Print exactly, and only, the lines from the one containing "Where should I" through the last line of the records below, both included; leave out the pictures.

** Opening DATA EXTRACT block **

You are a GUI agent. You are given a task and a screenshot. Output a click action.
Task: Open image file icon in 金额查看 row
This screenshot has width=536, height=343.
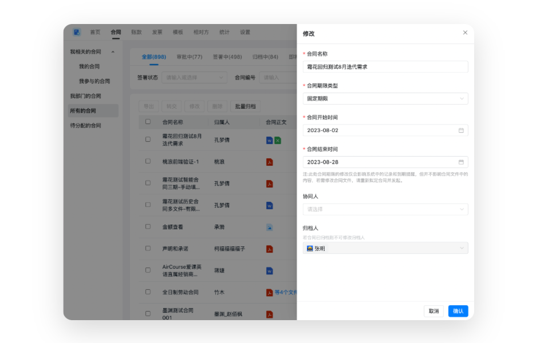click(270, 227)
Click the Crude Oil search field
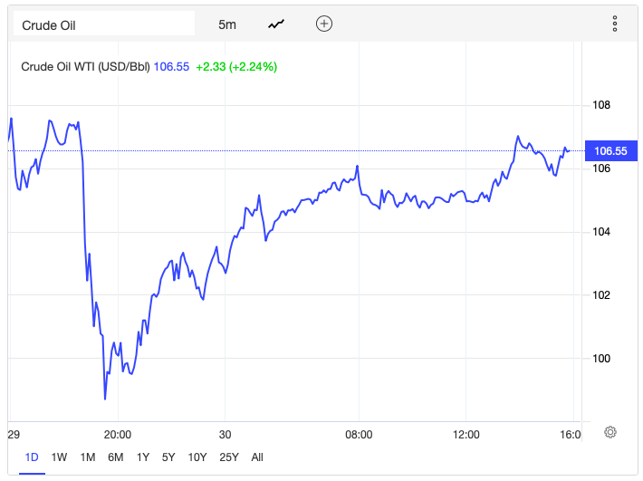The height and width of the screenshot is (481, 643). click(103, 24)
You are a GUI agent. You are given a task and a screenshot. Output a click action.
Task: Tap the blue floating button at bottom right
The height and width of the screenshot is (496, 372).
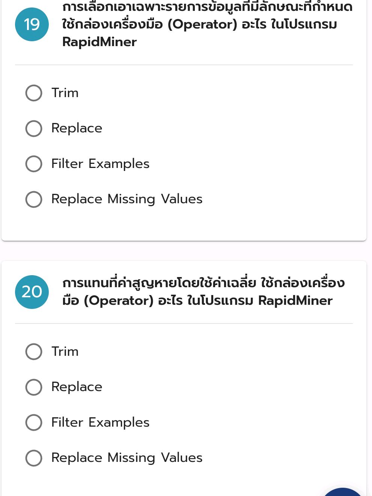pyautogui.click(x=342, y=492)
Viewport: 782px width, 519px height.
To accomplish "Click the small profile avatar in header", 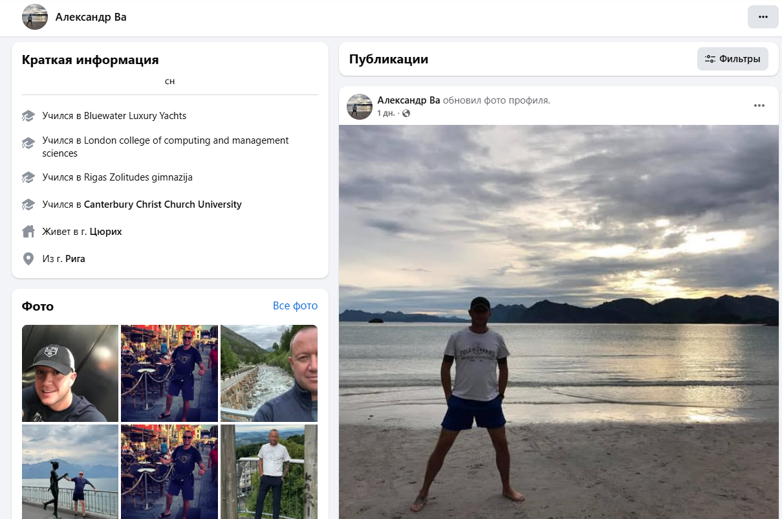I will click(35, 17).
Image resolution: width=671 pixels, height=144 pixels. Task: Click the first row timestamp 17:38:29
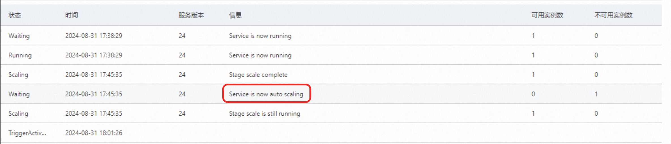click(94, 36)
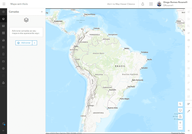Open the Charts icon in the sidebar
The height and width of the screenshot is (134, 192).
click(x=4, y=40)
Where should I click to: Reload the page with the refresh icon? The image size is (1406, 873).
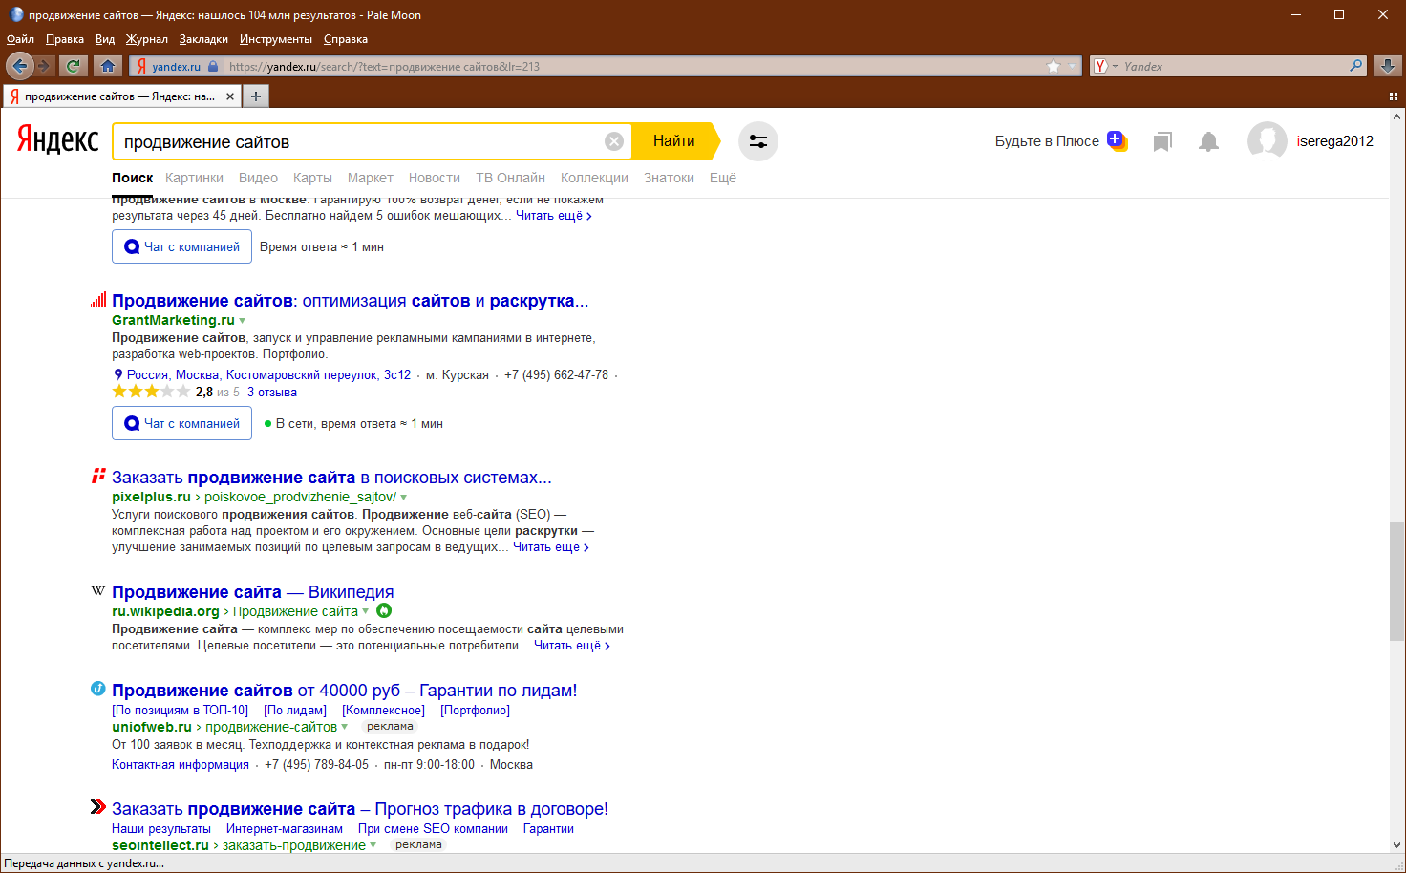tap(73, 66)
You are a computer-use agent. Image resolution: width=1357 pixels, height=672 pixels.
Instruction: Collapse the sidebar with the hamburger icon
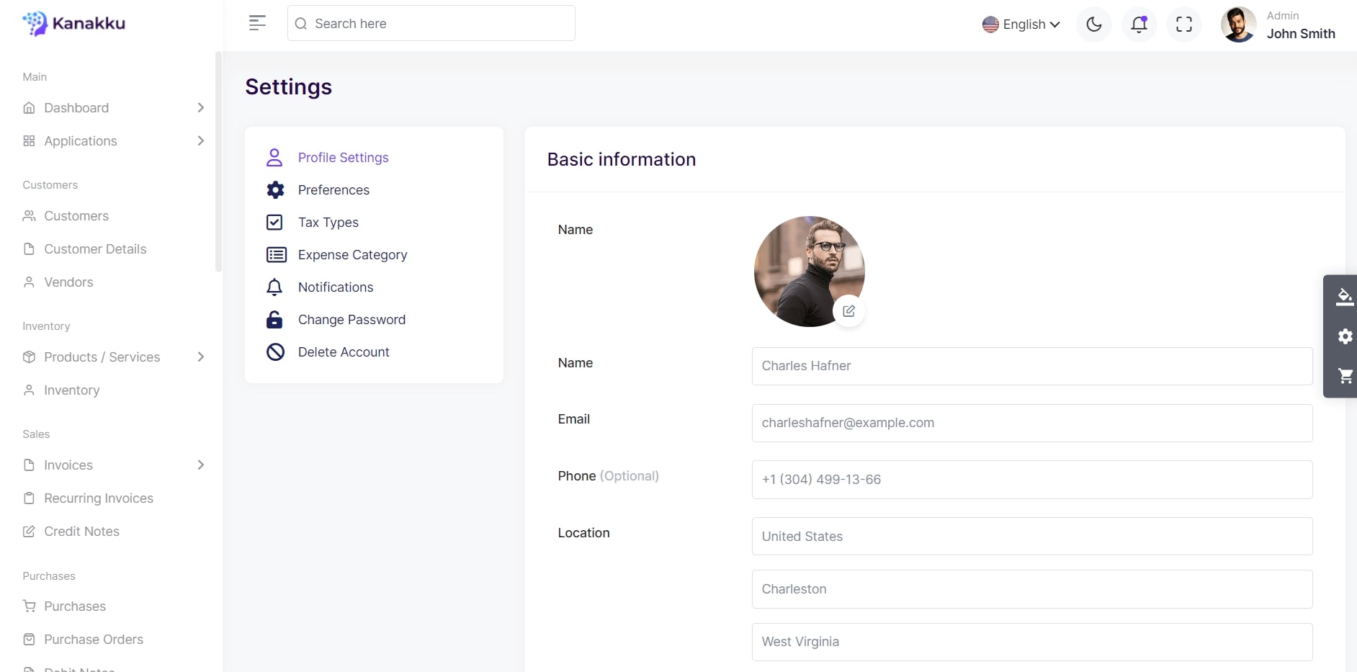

** Closing DATA EXTRACT block **

• SOLVED EXERCISE
Where should I click to: Reload the page with the refresh icon? The image size is (1406, 873).
tap(73, 66)
You are a computer-use agent. Image resolution: width=1357 pixels, height=672 pixels.
Instruction: Collapse the sidebar with the hamburger icon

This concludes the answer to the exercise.